##### Records for the exercise #####

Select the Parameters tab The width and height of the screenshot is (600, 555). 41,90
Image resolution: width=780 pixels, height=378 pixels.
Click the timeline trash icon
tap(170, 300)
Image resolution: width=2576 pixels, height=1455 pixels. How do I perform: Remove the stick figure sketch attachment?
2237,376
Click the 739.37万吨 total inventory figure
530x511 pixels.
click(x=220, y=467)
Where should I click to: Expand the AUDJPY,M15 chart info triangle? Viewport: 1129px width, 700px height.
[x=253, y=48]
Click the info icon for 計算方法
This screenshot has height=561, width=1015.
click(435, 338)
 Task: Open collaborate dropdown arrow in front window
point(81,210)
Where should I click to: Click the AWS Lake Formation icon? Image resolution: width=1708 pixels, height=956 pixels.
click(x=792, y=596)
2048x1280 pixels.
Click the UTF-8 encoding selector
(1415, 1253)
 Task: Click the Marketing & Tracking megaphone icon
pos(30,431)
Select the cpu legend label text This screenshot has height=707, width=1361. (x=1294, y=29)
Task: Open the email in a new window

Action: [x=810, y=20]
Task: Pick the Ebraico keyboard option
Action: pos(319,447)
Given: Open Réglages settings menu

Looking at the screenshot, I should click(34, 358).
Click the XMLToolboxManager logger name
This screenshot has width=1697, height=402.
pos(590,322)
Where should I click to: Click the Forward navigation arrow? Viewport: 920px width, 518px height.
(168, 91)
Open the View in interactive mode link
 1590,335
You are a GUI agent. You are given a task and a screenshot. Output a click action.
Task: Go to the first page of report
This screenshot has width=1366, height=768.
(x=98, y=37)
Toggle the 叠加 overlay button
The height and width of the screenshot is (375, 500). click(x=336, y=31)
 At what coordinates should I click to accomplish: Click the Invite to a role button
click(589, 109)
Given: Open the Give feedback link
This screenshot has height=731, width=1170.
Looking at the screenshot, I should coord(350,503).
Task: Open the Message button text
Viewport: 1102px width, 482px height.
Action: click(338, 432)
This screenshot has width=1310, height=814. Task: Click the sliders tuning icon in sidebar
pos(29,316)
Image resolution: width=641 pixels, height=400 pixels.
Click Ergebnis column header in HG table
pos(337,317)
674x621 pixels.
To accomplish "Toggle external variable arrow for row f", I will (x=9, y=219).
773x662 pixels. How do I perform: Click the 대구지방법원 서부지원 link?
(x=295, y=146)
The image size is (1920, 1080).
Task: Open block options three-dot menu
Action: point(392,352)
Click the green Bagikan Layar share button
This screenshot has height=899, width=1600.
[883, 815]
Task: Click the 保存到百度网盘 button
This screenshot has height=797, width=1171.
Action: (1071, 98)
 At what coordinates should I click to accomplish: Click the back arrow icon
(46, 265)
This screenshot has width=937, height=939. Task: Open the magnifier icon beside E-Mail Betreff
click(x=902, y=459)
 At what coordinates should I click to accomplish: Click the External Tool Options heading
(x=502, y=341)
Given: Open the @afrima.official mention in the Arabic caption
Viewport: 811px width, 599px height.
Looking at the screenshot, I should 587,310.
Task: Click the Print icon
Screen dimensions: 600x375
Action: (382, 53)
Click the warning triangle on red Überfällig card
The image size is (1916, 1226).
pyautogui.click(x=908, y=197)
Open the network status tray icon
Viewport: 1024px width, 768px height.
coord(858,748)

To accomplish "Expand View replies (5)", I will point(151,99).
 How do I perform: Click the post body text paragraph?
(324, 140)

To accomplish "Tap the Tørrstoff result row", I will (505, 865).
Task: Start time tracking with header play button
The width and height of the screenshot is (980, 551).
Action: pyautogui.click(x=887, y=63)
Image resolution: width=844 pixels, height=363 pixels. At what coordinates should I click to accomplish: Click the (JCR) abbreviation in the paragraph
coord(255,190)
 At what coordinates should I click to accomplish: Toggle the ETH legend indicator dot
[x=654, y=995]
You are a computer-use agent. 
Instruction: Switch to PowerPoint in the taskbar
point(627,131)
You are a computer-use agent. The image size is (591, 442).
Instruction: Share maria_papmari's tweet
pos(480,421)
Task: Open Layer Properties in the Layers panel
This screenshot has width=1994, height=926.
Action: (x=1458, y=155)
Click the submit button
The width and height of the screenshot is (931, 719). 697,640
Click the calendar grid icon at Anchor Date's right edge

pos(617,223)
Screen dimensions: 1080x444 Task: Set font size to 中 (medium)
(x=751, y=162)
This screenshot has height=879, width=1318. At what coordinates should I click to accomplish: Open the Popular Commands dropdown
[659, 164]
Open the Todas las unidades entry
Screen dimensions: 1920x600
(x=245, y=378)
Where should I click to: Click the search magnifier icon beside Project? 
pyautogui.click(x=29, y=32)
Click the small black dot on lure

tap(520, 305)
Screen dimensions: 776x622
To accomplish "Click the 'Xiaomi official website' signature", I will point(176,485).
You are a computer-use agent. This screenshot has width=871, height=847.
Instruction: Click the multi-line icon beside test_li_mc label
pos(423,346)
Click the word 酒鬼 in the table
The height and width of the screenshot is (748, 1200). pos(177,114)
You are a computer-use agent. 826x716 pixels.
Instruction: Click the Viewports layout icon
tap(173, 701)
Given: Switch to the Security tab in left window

#####

Your instructions: Only the span from the line with "You are a computer-use agent. The" through the final line of the records goes in the output, each line unchanged.

Output of the exercise:
You are a computer-use agent. The image size is (591, 442).
Instruction: Share maria_papmari's tweet
pos(480,421)
Task: Open Layer Properties in the Layers panel
This screenshot has width=1994, height=926.
Action: (x=1458, y=155)
Click the submit button
The width and height of the screenshot is (931, 719). 697,640
Click the calendar grid icon at Anchor Date's right edge

pos(617,223)
Screen dimensions: 1080x444 Task: Set font size to 中 (medium)
(x=751, y=162)
This screenshot has height=879, width=1318. At what coordinates should I click to accomplish: Open the Popular Commands dropdown
[659, 164]
Open the Todas las unidades entry
Screen dimensions: 1920x600
(x=245, y=378)
Where should I click to: Click the search magnifier icon beside Project? 
pyautogui.click(x=29, y=32)
Click the small black dot on lure

tap(520, 305)
Screen dimensions: 776x622
To accomplish "Click the 'Xiaomi official website' signature", I will point(176,485).
You are a computer-use agent. This screenshot has width=871, height=847.
Instruction: Click the multi-line icon beside test_li_mc label
pos(423,346)
Click the word 酒鬼 in the table
The height and width of the screenshot is (748, 1200). pos(177,114)
You are a computer-use agent. 826x716 pixels.
Instruction: Click the Viewports layout icon
tap(173, 701)
Given: Switch to the Security tab in left window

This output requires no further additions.